It's late and I'm home alone. The windows are open and I'm not wearing pants. Outside I hear summer noises and the smell of still nights oozes in, bringing mosquitoes with it. I went out for lunch with Q and although it was nothing special, we got to sit outside wearing t-shirts and sandals under the sun. When I got home I showered the stickiness away and managed to finish my studying goal for the day. I promised no youtube videos, so I decided to read a bit before playing Sims; it's been at least 3 hours--maybe more, I lost count. I just sat on the flour in my bedroom, back against the window, the sun burning through my t-shirt, and read until I too hungry to ignore it. I love it when I'm able to ignore hunger and push through it, because that's always when I'm enjoying myself and life the most.

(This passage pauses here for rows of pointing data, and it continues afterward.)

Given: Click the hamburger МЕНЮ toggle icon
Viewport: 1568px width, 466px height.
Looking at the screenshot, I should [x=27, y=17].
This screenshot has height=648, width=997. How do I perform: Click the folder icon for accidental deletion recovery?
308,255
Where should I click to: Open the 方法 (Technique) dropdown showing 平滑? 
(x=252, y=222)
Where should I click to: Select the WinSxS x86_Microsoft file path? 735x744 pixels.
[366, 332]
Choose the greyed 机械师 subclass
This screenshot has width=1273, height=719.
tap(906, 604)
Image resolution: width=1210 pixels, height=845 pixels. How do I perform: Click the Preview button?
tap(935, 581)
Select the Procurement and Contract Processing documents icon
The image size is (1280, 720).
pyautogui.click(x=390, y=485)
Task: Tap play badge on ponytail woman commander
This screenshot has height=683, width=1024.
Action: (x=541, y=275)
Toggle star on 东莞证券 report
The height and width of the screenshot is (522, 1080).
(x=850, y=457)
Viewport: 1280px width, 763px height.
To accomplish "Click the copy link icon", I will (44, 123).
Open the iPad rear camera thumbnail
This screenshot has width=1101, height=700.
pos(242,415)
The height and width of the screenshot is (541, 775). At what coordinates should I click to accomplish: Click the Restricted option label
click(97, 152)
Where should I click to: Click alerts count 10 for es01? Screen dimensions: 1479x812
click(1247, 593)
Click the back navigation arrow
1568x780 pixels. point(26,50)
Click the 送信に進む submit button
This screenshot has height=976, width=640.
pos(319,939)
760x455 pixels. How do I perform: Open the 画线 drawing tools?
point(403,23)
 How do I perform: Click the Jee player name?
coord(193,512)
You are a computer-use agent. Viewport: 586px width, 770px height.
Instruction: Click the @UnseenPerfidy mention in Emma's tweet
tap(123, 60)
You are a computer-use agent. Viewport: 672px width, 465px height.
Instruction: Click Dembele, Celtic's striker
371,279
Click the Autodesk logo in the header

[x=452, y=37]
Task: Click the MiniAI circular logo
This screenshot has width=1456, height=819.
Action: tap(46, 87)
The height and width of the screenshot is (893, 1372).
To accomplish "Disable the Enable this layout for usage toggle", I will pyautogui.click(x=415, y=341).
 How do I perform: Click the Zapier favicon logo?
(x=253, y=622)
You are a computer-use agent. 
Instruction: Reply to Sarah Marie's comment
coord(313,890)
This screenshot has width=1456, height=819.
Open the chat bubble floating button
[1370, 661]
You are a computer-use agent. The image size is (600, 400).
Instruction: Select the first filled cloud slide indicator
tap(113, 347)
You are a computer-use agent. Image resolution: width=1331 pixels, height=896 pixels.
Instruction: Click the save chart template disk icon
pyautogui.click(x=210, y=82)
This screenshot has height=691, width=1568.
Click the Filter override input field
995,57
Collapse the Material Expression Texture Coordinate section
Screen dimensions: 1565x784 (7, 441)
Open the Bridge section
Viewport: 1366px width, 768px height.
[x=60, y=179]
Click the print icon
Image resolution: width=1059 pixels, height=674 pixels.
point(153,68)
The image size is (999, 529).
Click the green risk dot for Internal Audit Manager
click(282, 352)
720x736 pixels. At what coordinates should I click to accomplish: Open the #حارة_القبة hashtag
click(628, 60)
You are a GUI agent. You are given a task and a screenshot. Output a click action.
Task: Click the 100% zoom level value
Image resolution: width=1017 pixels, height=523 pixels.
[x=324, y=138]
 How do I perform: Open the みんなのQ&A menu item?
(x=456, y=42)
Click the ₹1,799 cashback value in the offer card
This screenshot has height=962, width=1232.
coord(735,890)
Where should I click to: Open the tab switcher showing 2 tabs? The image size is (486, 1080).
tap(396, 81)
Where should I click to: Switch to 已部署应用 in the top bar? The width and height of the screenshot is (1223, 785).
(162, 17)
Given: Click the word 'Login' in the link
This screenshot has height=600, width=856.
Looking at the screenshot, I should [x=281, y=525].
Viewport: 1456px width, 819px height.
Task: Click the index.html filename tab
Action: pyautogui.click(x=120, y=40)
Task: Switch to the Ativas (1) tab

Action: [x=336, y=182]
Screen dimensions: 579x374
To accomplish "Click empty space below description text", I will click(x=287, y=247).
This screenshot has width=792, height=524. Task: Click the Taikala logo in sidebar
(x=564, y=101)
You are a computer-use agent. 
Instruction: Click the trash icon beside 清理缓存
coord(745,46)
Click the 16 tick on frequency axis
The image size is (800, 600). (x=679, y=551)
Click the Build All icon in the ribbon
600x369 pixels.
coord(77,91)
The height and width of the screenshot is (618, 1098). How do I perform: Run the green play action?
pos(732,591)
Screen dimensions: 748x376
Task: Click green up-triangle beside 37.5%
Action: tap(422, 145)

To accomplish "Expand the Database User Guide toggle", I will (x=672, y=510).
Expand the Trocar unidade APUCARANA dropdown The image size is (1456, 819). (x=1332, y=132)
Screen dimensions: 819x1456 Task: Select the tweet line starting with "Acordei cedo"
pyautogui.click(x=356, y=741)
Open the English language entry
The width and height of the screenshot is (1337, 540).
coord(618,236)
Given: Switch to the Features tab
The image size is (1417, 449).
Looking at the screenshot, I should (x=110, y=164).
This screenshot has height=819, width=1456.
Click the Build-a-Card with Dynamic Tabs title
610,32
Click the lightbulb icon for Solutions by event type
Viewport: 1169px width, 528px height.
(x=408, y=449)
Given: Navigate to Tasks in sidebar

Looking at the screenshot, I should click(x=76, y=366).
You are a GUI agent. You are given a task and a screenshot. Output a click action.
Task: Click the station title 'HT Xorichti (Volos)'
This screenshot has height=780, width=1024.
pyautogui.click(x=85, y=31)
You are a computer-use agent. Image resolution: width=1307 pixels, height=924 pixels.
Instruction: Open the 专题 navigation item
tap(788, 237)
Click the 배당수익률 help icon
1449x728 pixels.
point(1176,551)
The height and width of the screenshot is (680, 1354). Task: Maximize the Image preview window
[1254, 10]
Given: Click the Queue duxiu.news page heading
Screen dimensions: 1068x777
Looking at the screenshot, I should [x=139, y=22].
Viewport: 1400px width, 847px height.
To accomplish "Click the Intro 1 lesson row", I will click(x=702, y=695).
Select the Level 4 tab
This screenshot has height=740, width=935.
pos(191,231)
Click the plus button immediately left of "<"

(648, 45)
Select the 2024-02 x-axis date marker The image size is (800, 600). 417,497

So when it got late and my stomach growled I went down to reheat leftovers and brought them up to the attick. I don't like dining in the kitchen by myself anymore, it feels inadequate. I came all the way up with my plates and the book and opened the roof windows wide. There was a tiny spider and I ignored it in hopes it would ignore me too. Then I just sat on the floor eating with one hand and turning pages with the other; picking bits with my hands that fell to my bare legs. When I was finished I crawled to couch and lied here for I don't know how long, eventually I just turned on the light realizing the sun had gone down.

Nobody is home yet. I just went downstairs to put the dishes in washer and eat some fruitsalad straight from the bowl. I brought a piece of chocolate upstairs and decided to write down this evening before continue my readings. Before the feeling had vanished.